Open Source and Scale at Twitter

Keynote at 2015 Kansas Linux Fest, hosted at Lawrence Public Library

Dave Lester @davelester

OSS Advocate at Twitter, Inc.
Apache Mesos and Aurora PMC Member

A lot of metadata are in tweets.

Twitter is a big proponent of Open Source — see their website. Some are on Github; some are not.

Front-end developing — Bootstrap; typeahead.js

Dave focuses on key infrastructure projects at Twitter: finagle, scalding; analytics and infrastructure

1. How is Twitter scaling?

What is scaling? See Wikipedia entry. Reaching beyond your current capacity — social and technical solutions.

Twitter numbers (2014):

  • 500 million tweets /day
  • 3.5 billion/week;
  • 6000+ tweets/sec (steady state)

Twitter is “the pulse of the planet”. Can sometimes predict spikes (live, popular events, like the World Cup); sometimes can’t. Could throw 10x the servers at the problem OR improve scalability.

Remember the Fail Whale?

Previously, Twitter: ruby on rails, 200 engineers pushing code; needed a solution to isolate failure and isolate feature development

During 2010 World Cup — lots of issues keeping Twitter up; 2014 after scalability and OS projects, much more stable.

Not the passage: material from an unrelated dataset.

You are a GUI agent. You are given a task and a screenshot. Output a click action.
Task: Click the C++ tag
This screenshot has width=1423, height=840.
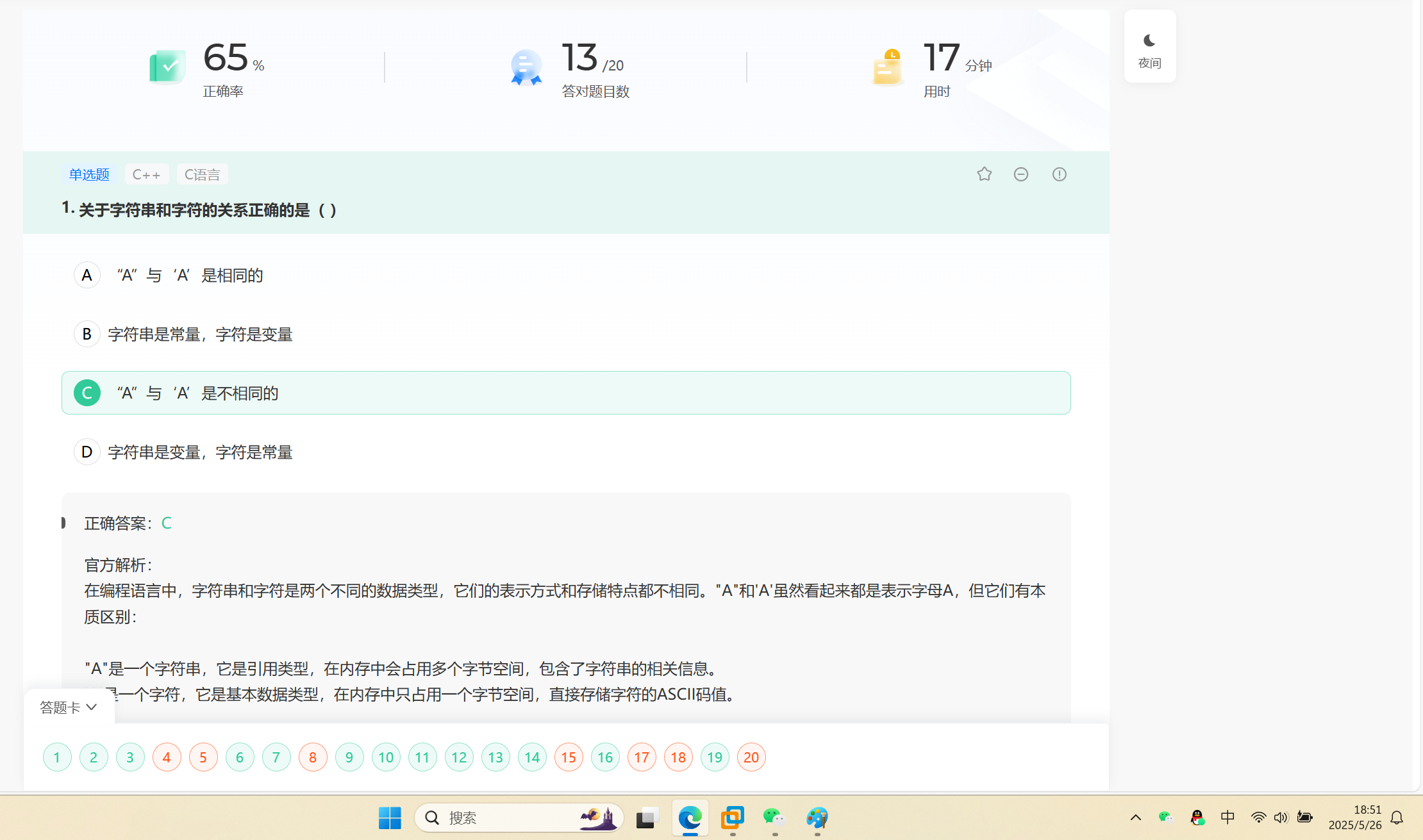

Breaking up monolithic applications into microservices. Common pattern among companies; see Groupon talk, “Breaking up the monolithic

Today, building a distributed system.

2. Twitter’s Open Source infrastructure

  • “Twitter Stack” including Apache Mesos, Aurora, Finagle
    • Mesos: top-level software at Apache; began as research project at UC Berkeley; layer of abstraction between machines in a datacenter and applications that run: cluster manager & resource manager. Mesos actively monitors what’s happening across the cluster (Zookeeper). Addresses the problems of fault tolerance and resource efficiency and utilization.
      • Design Challenges: each framework may have different scheduling needs; must scale to tens of thousands of nodes running hundreds of jobs with millions of tasks; must be fault-tolerant and highly available
      • Master-Worker architecture + Zookeeper cluster
      • Marathon scheduler
      • A lot of #klf15 scalability preso is going over my head, but I do wonder what #kohails project could “get” from Mesos/Aurora scalability
  • Why care about resource utilization? Fewer machines; less human resources.
    • How to best reuse idling times? Early research
    • Quasar — users specify performance target for applications instead of typical resource reservations; machine-learning used to predict resources usage and for cluster scheduling; research by Christina Delimitrou and Christos Kozyrakis at Stanford
    • Google Borg — Google’s cluster management solution; AMP Lab, and John Wilkes spoke at MesosCon 2014.
    • Aurora provides deployment and scheduling of jobs; rich DSL for defining services; health checking; one scheduler to rule them all: can manage both long-running services, as well as cron; can mark production and non-production jobs; production jobs can pre-empt non-prod jobs; has an additional priority system. Aurora has executor features — responsible for executive code on individual worker machines, sending status to Mesos when a task completes.
  • Hundreds of separate services with different owners
  • Managed by Site Reliability Engineer (SRE) teams

3. How and why OSS?

“many parts building on and amplifying each other” –Gordon Haff, Red Hat

Building an ecosystem.

Frameworks

Services: Aurora; Marathon; Kubernetes; Singularity

Big Data: Spark; Storm; Hadoop

Batch: Chronos; Jenkins

Framework bindings — C++, Java, Clojure, Haskell, Python, or write your own.

Resources for writing mesos frameworks — his slides will go online with links to this info.

Community > Code. Very very much true.

Let’s Scale in the Open: increased speed of innovation; more-reliable software; more-visible contributions and impact; broader peer group and sense of community.